::: Given information :::

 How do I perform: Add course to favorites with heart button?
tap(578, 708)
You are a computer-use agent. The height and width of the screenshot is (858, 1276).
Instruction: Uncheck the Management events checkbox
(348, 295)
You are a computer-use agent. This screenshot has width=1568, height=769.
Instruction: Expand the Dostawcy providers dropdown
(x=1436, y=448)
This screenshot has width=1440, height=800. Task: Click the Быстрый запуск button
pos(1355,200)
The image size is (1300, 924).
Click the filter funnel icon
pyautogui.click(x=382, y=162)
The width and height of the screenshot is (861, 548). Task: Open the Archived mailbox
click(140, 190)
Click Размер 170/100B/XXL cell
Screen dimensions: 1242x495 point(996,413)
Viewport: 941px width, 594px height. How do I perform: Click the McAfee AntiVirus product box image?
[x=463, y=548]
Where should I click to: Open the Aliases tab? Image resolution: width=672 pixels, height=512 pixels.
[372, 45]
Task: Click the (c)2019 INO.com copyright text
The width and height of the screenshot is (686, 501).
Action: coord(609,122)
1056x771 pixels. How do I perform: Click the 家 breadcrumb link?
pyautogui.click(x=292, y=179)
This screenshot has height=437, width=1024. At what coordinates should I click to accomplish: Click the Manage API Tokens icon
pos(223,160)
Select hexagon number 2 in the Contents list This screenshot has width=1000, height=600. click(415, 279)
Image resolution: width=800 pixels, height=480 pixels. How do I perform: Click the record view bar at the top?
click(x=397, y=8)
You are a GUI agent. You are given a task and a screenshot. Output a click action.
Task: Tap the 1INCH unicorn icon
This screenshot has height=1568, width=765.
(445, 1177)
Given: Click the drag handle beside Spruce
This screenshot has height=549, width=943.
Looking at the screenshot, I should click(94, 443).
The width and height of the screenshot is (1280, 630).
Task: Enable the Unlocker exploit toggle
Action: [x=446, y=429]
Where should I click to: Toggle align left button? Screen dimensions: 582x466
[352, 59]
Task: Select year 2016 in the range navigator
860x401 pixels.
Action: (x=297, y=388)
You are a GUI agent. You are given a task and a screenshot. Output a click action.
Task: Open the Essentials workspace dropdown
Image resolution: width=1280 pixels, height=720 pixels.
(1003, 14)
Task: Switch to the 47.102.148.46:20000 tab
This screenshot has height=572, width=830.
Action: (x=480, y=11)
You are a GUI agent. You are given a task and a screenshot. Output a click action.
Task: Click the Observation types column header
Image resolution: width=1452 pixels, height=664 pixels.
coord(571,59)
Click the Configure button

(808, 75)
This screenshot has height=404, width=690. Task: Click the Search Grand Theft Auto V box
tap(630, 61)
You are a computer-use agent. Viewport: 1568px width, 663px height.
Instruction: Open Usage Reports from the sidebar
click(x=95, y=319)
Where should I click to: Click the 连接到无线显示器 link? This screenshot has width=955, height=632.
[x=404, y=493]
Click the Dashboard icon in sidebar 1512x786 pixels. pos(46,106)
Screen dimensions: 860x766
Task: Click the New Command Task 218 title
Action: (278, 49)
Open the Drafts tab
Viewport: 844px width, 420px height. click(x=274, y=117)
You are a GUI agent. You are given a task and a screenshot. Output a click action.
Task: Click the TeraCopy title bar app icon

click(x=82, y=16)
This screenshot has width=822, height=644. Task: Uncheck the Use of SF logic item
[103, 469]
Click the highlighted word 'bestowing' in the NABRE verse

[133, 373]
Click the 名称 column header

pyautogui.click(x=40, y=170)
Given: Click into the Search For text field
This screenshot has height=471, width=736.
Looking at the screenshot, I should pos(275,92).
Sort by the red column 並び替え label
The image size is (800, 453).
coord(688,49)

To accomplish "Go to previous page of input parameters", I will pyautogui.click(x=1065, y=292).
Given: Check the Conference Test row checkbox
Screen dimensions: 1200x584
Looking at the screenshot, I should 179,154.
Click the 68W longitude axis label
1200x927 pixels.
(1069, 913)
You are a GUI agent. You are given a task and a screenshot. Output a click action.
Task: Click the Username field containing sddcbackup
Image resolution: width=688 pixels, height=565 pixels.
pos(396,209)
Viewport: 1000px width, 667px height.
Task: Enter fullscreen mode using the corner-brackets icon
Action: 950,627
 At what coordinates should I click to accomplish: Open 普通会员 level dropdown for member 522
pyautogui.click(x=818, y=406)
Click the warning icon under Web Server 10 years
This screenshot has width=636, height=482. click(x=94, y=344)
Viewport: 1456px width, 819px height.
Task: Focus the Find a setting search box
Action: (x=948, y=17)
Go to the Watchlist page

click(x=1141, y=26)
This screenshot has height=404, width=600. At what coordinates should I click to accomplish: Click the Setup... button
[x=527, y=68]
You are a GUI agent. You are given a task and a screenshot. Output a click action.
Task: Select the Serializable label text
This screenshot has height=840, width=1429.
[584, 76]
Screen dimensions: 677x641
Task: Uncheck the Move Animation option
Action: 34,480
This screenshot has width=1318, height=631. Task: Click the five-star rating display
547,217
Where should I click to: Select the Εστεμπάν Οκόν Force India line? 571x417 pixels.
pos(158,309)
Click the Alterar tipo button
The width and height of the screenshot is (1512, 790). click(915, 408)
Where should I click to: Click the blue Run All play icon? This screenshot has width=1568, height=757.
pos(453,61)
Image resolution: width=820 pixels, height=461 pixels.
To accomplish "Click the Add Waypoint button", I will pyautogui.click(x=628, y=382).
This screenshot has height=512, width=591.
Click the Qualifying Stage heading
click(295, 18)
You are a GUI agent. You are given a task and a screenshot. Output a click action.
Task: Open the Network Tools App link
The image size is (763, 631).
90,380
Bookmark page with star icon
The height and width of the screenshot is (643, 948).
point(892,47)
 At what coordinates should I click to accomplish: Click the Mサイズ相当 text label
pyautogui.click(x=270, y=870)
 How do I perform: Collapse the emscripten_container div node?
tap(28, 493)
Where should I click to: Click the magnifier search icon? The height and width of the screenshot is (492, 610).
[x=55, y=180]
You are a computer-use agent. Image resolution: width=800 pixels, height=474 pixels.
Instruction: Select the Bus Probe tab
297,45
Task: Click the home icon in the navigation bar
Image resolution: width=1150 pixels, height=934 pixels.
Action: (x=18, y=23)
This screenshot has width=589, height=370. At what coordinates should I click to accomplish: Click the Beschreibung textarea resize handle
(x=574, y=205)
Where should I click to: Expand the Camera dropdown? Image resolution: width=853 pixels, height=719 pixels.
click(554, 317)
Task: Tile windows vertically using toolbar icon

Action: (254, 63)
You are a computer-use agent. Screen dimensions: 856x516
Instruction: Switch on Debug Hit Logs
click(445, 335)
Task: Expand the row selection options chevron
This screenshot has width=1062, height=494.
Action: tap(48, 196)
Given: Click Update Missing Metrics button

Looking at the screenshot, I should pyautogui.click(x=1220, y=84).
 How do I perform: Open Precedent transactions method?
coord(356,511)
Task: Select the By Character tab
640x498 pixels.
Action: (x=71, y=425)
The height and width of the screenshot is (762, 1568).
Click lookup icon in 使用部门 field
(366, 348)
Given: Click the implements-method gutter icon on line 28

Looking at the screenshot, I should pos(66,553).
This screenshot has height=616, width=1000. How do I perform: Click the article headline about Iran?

:::

> _Work task_: Filter the data above by the word "will" and copy every line that matches.

> _Answer box_:
To accomplish "Go to previous page of input parameters", I will pyautogui.click(x=1065, y=292).
To accomplish "Click the Add Waypoint button", I will pyautogui.click(x=628, y=382).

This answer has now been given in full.